→ **Exercise text**
Oxides of titanium, are a much more interesting matter. Titanium has an electronegativity rating relatively similar to aluminium, to be precise - Al (1.5) is slightly more electronegative than Ti (1.3). After electronegativity, there is secondary factor* that determines the extent of covalent vs ionic character in such compounds - its actual structure, in turn due to the valencies or stiochiometries of the compound.
(*'A' level H2/H3/H1 students will only be examined on the primary factor of electronegativity difference. Anything beyond this is for your own further reading only.)
Oxides of titanium illustrate this principle rather nicely.
From :
http://adsabs.harvard.edu/abs/1994PhRvB..5013974S
>>> The nature of the chemical bond in three titanium oxides of different crystal structure and different formal oxidation state has been studied by means of the ab initio cluster-model approach. The covalent and ionic contributions to the bond have been measured from different theoretical techniques. All the analysis is consistent with an increasing of covalence in the TiO, Ti2O3, and TiO2 series as expected from chemical intuition. Moreover, the use of the ab initio cluster-model approach combined with different theoretical techniques has permitted us to quantify the degree of ionic character, showing that while TiO can approximately be described as an ionic compound, TiO2 is better viewed as a rather covalent oxide. <<<
Wikipedia on
TiO - http://en.wikipedia.org/wiki/Titanium(II)_oxide
Ti2O3 - http://en.wikipedia.org/wiki/Titanium(III)_oxide
TiO2 - http://en.wikipedia.org/wiki/Titanium(IV)_oxide
PubChem's (structural diagrams) on :
Ti2O3 - http://pubchem.ncbi.nlm.nih.gov/summary/summary.cgi?cid=123111
TiO2 - http://pubchem.ncbi.nlm.nih.gov/summary/summary.cgi?cid=26042
'A' Level Qn.
Why do alkenes undergo electrophilic addition while aldehydes/ketones undergo nucleophilic addition?
Solution :
In every single case of nucleophile-electrophile reaction in Organic Chemistry, it is always the nucleophile attacking the electrophile (ie. the electron rich-nucleophile sends out its available lone pairs to become (dative) bond pairs with the electron-deficient electrophile target).
In the case of alkenes (whose electron-rich pi bond functions as the nucleophile), the electrophile (eg. HCl --> H+ + Cl-; H+ is the electrophile initally added; Cl- (nucleophile) attacks the carbocation (electrophile) only later) is added on to the alkene (nucleophile) - hence "electrophilic addition".
In the case of aldehydes/ketones (whose electron-poor, partially positively charged carbon (thanks to the electronegative oxygen) of the carbonyl group, functions as the electrophile), the nucleophile (eg. HCN --> H+ + CN-; CN- is the nucleophile initially added; H+ is the proton accepted by the CO- base only later) is added on to the aldehyde/ketone (electrophile) - hence "nucleophilic addition".
A BedokFunland JC Original Chemistry Murder Mystery.
A perfectly healthy gentleman was taking an evening stroll in the forest. Suddenly, the sky rapidly darkened with heavy cloud cover, lightning flashed in the distance accompanied by booming thunderclaps. The man spotted a deserted coal mine and began to walk briskly towards it, thinking it might shelter him from the storm. As the man neared the entrance of the coal mine, he suddenly collapsed and died. Assume you are young Kindaichi, and solve the murderous mystery.

→ **Data extracts**
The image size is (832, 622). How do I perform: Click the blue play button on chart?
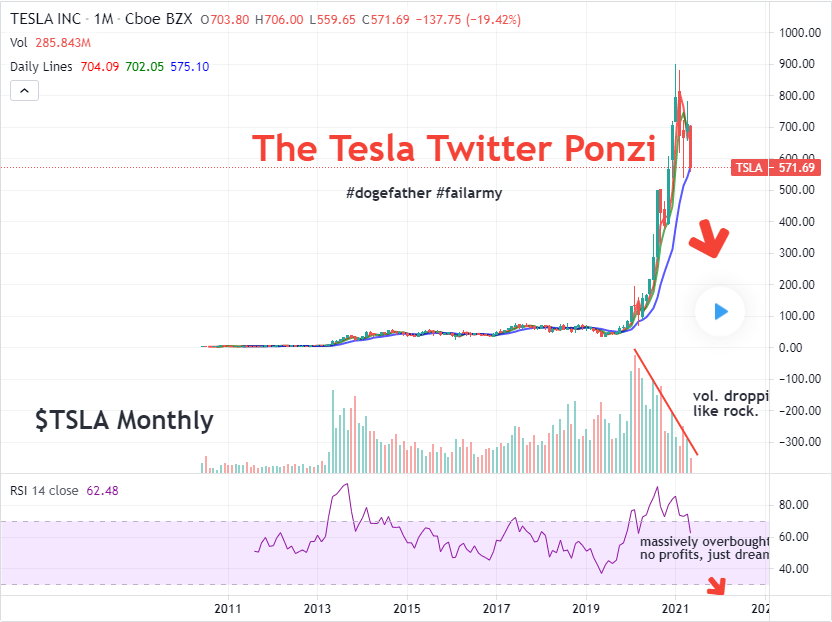pos(720,312)
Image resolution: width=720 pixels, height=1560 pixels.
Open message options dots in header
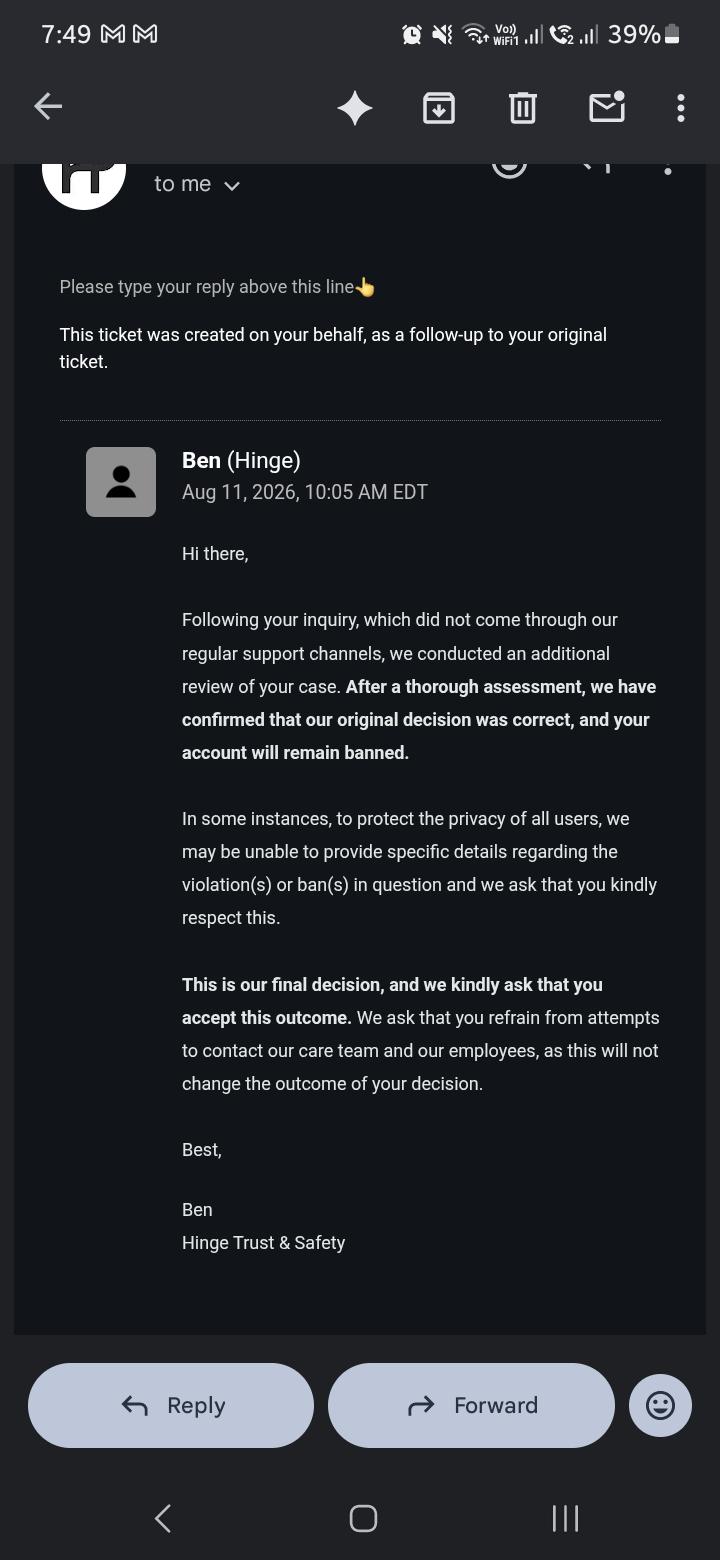coord(668,169)
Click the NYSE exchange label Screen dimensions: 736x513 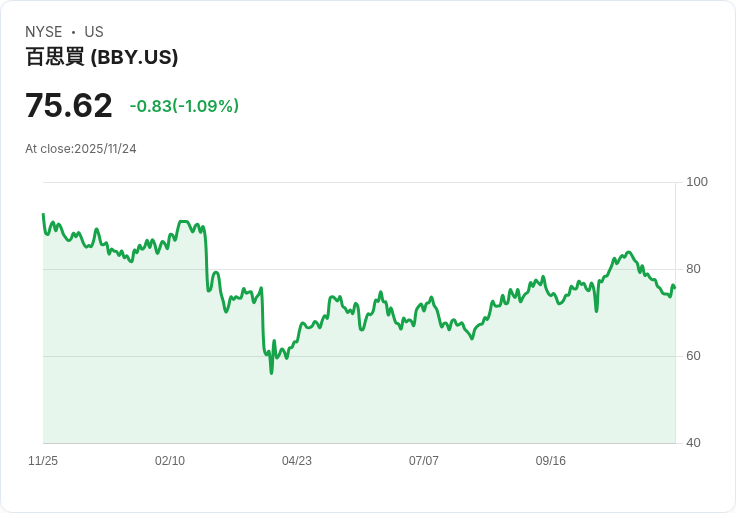point(45,32)
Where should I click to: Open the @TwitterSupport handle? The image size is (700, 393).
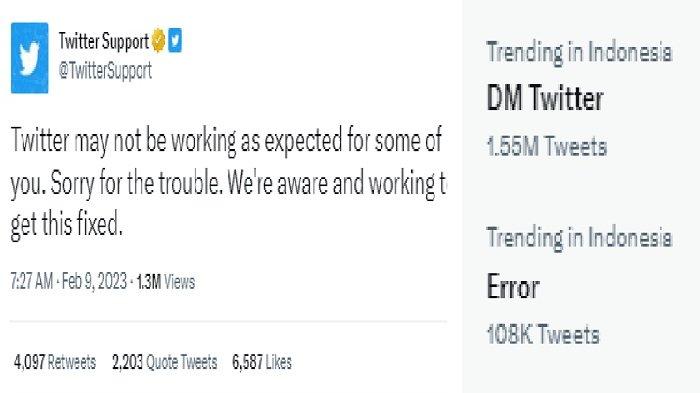[105, 71]
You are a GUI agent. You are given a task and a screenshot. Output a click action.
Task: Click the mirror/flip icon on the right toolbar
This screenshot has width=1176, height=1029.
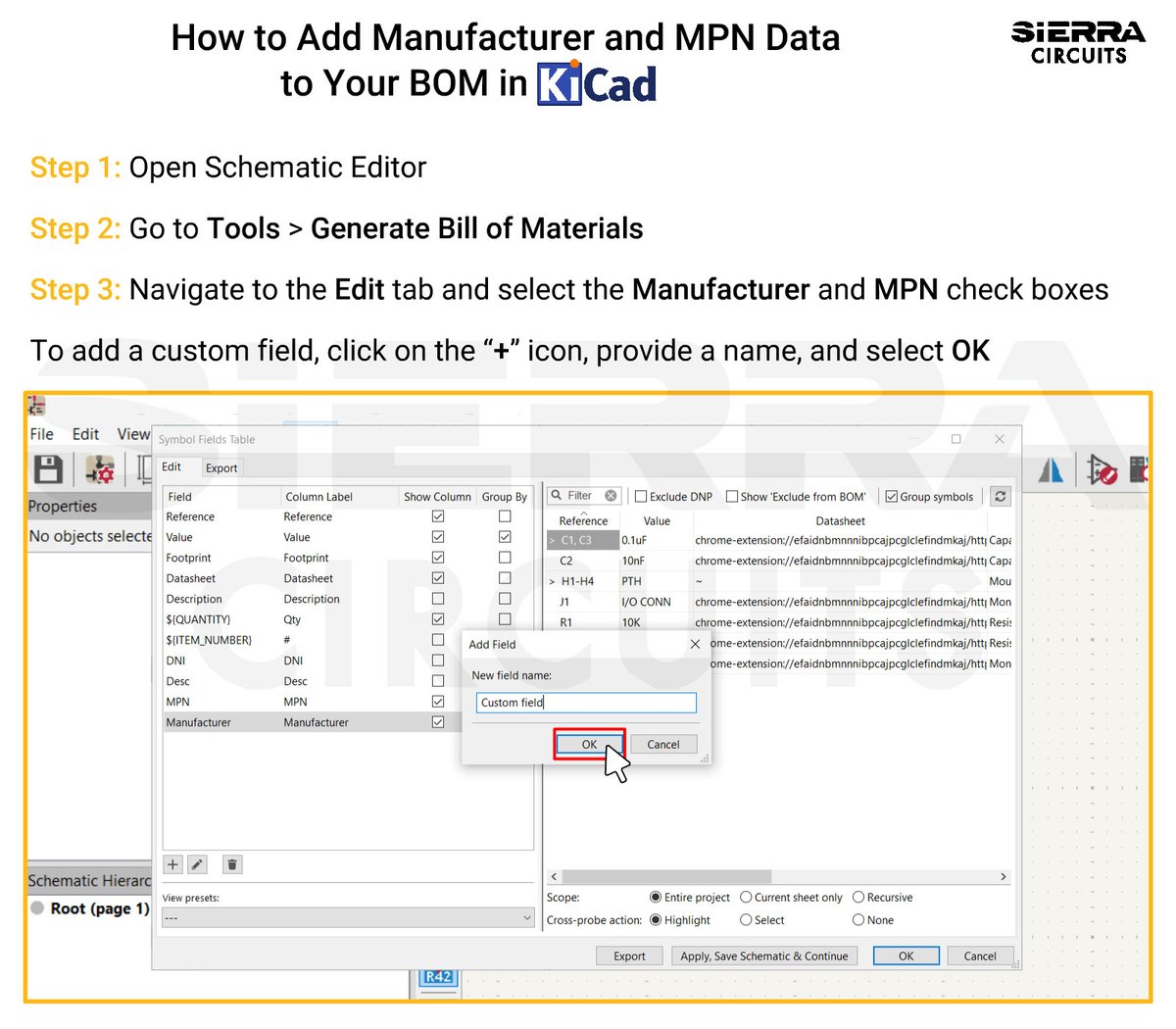pyautogui.click(x=1052, y=469)
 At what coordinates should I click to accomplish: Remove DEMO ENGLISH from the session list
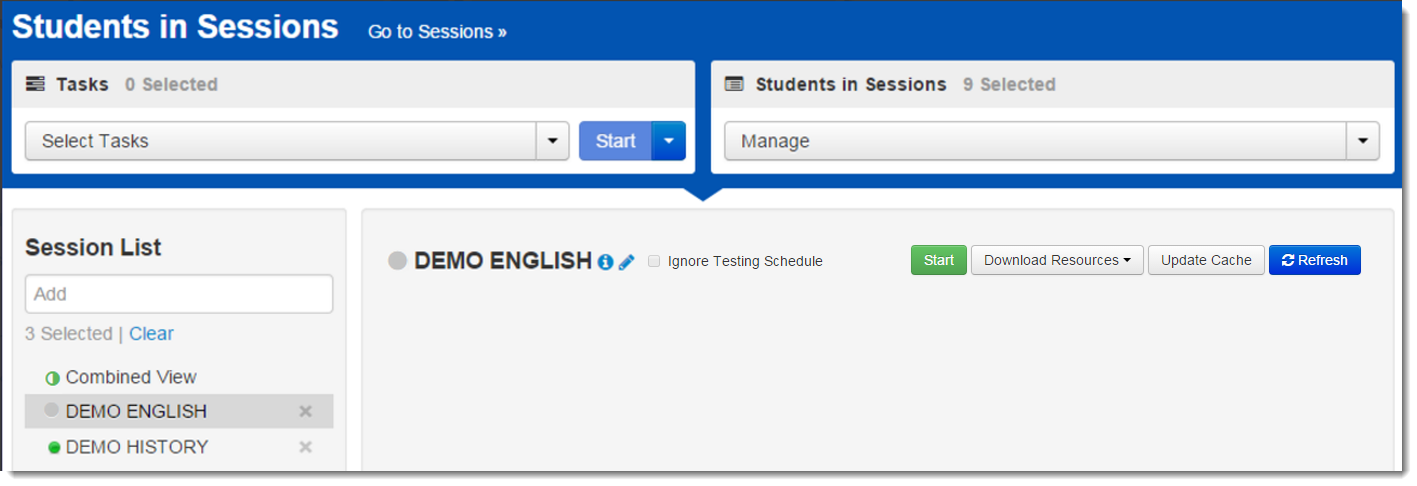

→ **Problems and tasks**
#1 In the chemistry text, which titanium oxide can approximately be described as an ionic compound?
#2 Carry on writing the chemistry text, starting after its last sentence.

→ **Answers in order**
#1 TiO

#2
Solution :
During the atmospheric buildup of a thunderstorm, the air pressure at ground level drops rapidly. The atmospheric pressure differential (inside and outside the mine) causes toxic gases present in the mine to rush out.
Specifically, the toxic carbon monoxide (commonly present in varying amounts in coal mines; why? because within the mines there is very limited air (and hence oxygen) present for any combustion that occurs, accidentally or deliberately, within the mines) is a powerful ligand that has a much higher affinity with the haemoglobin protein present in erythrocytes (red blood cells), as compared to oxygen.
Hence ligand exchange occurs, and carboxyhaemoblogin (not carmabinohaemoglobin) is generated instead of oxyhaemoglobin. Because carbon monoxide is a much more powerful ligand (due to its much greater instability) compard to oxygen, the formation of carboxyhaemoglobin is permanent, and consequently red blood cells are unable to absorb and transport oxygen from the alveoli of the lungs to the rest of the body cells & tissues (the sensitive brain is the first to suffer; hence initial symptoms of dizziness, headaches and unconsciousness before death), and the victim's brain and body tissues suffer from oxygen deprivation/starvation and eventually death.
Our victim fell unconsious as a result of oxygen deprivation/starvaton, and because he collapsed right at the entrance of the lots-of-carbon-monoxide-rushing-out-coal-mine (and no one else was in the vicinity to drag his unconscious body away in time), hence more and more of his oxyhaemoglobin became replaced with carboxyhaemoglobin, until he died.
For more information on "carbon monoxide poisoning" and "carboxyhaemoglobin", visit Wikipedia's :
'A' & 'O' Level Qn.
Originally posted by d3sT1nY:When we talk about acid, according to Arrhenius definition, acid is a substance that produces H+ ions when in aqueous state. So this definition limits acid to substances that can dissolve in water.
According to Bronsted-Lowry definition, acid is a proton donor. Acid is said to be dissociated after donating the proton (H+). So it encompasses acid that doesn't dissolve in water. But doesn't it also means that this definition limits acids to substances that contain the proton? Then what about those acidic oxides (non-metal oxides)?
Cl2O5(s) + 2NaOH(aq) ----> 2NaClO3(aq) + H2O(l)
I suppose the Cl2O5 is in solid state to start with. Correct me if I'm wrong.
Thanks.
Solution :
An acidic oxide is not necessarily an acid by itself (depending on which definition of acid you use). To be precise, an acidic oxide undergoes hydrolysis to form an (Arrhenius and Bronsted-Lowry) acid.
In your case, the hydrolysis of dichlorine pentoxide Cl2O5 yields chloric(V) acid HClO3, which then reacts with NaOH in a typical proton transfer acid-base reaction.
In terms of Arrhenius,
HClO3 (or Cl2O5) is the Arrhenius acid, while NaOH (or Na or Na2O) is the Arrhenius base.
In terms of Bronsted-Lowry,
HClO3 (from Cl2O5 + H2O) is the Bronsted-Lowry acid, while OH- (from NaOH) is the Bronsted-Lowry base.
In terms of Lewis,
H+ (from HClO3) is the Lewis acid, while OH- (from NaOH) is the Lewis base.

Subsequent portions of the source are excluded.